Configuring external IDE Spark Connect sessions

Learn about how to configure a Spark Connect Session with CDE.

Before you create a Spark Connect Session, perform the following steps:
  1. Enable a Cloudera Data Engineering service .
  2. Create a CDE Virtual cluster. You must select All Purpose (Tier 2) in the Virtual Cluster option and Spark 3.5.1 as the Spark version.
  1. Perform the following steps on each user's machine:
    1. Create the ~/.cde/config.yaml configuration file and add the vcluster-endpoint and cdp-endpoint parameters. This allows the client machine to identify a virtual cluster. For more information, see vcluster-endpoint and cdp-endpoint.
      For example,
      cdp-endpoint: https://console-cdp.apps.example.com
      credentials-file: /Users/user1/.cde/credentials
      vcluster-endpoint: https://ffws6v27.cde-c9b822vr.apps.example.com/dex/api/v1
    2. Create an access key and update the credentials-file parameter in the ~/.cde/config.yaml configuration file with the path where the credentials file is located. This allows the client machine to acquire the short-lived access tokens.
      For example,
      [default]
      cdp_access_key_id=571ff....
      cdp_private_key=dvbYd....
      
  2. Create a Spark Connect Session using one of the following methods:
    • Using the UI: Create a new session as per Creating Sessions in Cloudera Data Engineering but when you select the session type, select Spark Connect (Tech Preview) from the Type drop-down list.

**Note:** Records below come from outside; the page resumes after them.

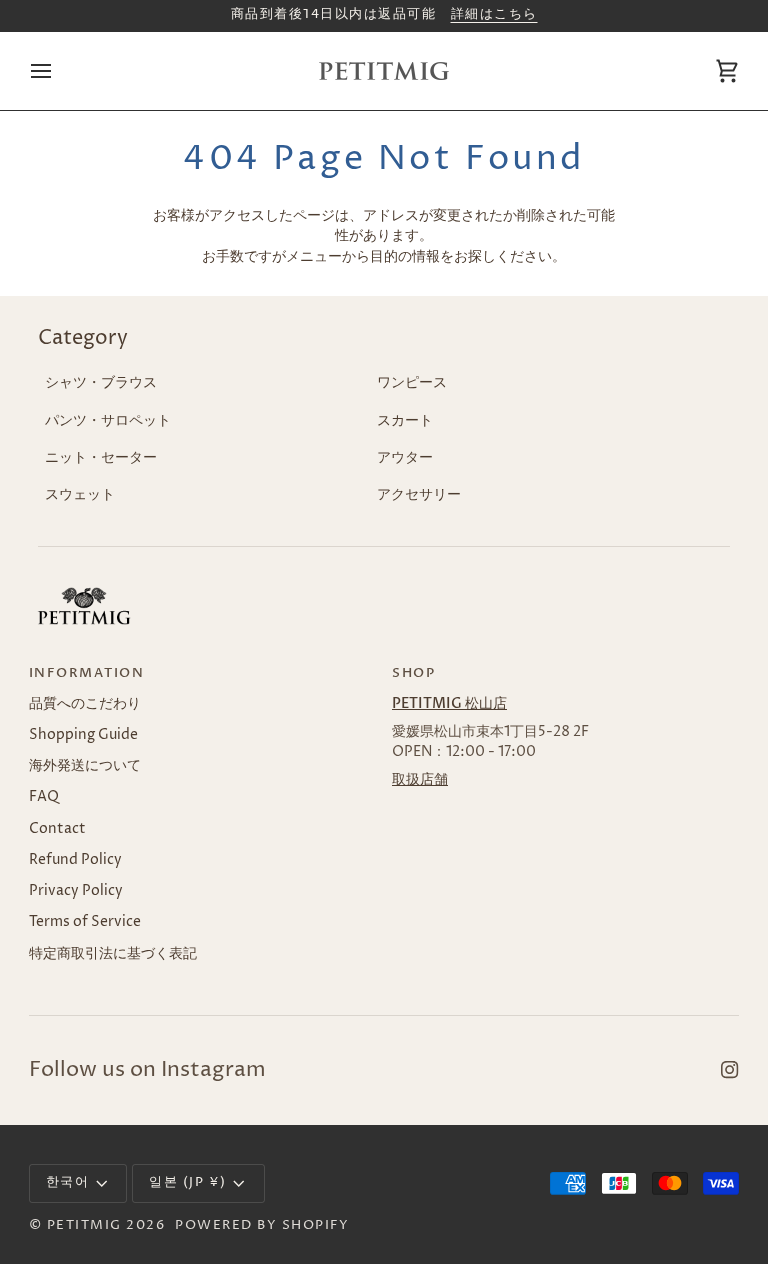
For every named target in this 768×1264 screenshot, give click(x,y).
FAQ (44, 797)
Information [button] (87, 673)
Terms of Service (85, 922)
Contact (57, 829)
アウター (405, 458)
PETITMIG (84, 1225)
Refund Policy (75, 860)
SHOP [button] (413, 673)
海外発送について (85, 766)
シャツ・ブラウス (101, 383)
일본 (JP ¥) (188, 1182)
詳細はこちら (494, 14)
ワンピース (412, 383)
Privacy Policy (76, 891)
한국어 (68, 1182)
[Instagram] (730, 1070)
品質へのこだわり (85, 704)
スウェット (80, 495)
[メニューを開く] (59, 71)
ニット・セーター (101, 458)
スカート (405, 421)
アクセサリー (419, 495)
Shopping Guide (83, 735)
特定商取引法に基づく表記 (113, 954)
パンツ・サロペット (108, 421)
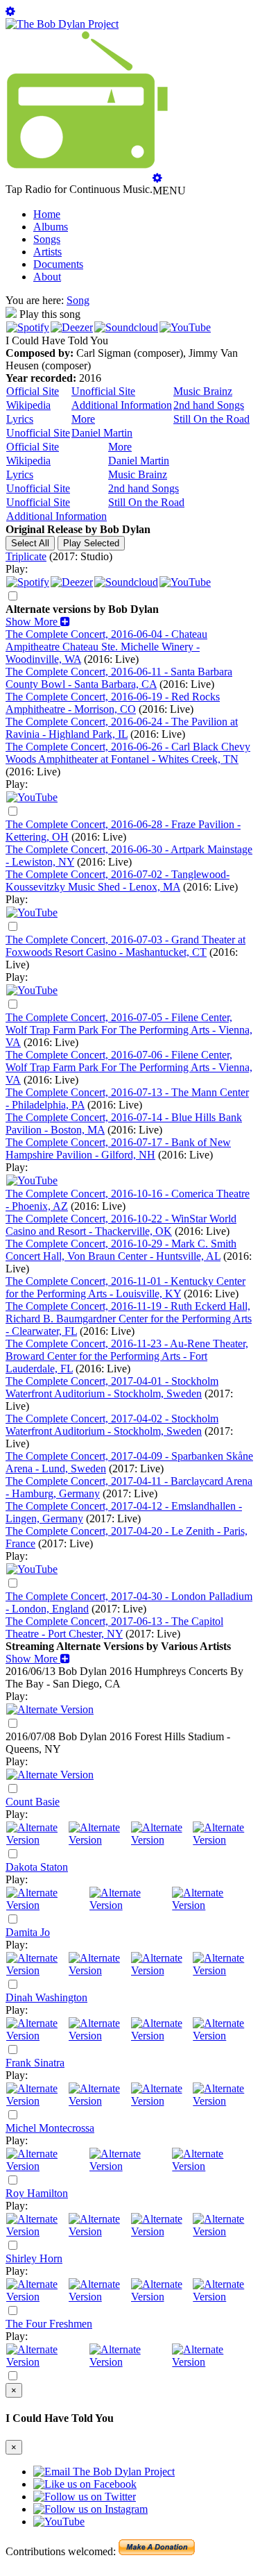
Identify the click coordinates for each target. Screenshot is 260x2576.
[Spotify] (27, 327)
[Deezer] (72, 327)
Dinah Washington (46, 1997)
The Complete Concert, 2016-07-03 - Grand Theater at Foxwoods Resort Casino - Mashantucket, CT (125, 946)
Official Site (32, 391)
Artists (47, 252)
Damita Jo (28, 1932)
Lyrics (19, 419)
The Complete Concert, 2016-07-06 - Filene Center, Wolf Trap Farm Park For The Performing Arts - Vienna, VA (129, 1067)
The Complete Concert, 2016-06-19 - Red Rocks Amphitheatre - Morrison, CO (113, 703)
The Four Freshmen (49, 2324)
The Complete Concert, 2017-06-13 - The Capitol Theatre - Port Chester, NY (114, 1627)
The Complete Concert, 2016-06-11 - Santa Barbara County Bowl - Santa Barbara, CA (119, 678)
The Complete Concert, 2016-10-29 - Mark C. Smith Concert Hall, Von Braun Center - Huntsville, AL (121, 1250)
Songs (46, 239)
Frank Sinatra (35, 2063)
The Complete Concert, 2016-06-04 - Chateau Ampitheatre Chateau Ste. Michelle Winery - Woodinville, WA (106, 646)
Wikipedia (28, 405)
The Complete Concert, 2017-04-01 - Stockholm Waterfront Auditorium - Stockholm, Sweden (112, 1387)
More (83, 419)
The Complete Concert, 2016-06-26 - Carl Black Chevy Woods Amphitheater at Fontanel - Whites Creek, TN (128, 753)
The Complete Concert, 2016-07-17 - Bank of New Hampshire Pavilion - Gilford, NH (118, 1148)
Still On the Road (211, 419)
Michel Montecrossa (50, 2128)
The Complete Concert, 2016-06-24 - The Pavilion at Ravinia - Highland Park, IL (122, 728)
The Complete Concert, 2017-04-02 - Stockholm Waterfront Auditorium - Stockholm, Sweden (112, 1425)
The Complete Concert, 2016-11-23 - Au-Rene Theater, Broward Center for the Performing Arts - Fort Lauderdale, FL (127, 1356)
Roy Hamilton (37, 2193)
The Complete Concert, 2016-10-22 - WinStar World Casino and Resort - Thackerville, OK (121, 1225)
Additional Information (121, 405)
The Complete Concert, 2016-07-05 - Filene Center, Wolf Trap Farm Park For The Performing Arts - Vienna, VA (129, 1029)
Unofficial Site (103, 391)
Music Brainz (202, 391)
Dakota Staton (37, 1867)
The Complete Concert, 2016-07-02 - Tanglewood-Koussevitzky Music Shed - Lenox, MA (117, 880)
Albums (50, 227)
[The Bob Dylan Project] (62, 24)
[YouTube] (185, 327)
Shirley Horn (34, 2258)
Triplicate (26, 556)
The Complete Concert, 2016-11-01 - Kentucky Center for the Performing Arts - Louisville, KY (125, 1287)
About (47, 277)
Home (46, 214)
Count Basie (33, 1802)
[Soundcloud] (126, 327)
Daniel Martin (101, 433)
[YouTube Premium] (32, 1180)
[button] (38, 622)
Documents (58, 264)
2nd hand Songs (208, 405)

    • Using the CLI: Create a Spark Connect Session by running the following command:
      cde session create --name [***SPARK-SESSION-NAME***] --type spark-connect
      
  3. On the CDE Home page, click Sessions and then select the Spark Connect Session that you have created.
  4. Go to the Connect tab and download the required CDE TAR file and PySpark TAR file as displayed on the screen.
  5. Create a new Python virtual environment or use your existing one and install the TAR file after activating your Python virtual environment.
    python3 -m venv cdeconnect
    . cdeconnect/bin/activate
    
    pip install [***CDECONNECT TARBALL***]
    pip install [***PYSPARK TARBALL***]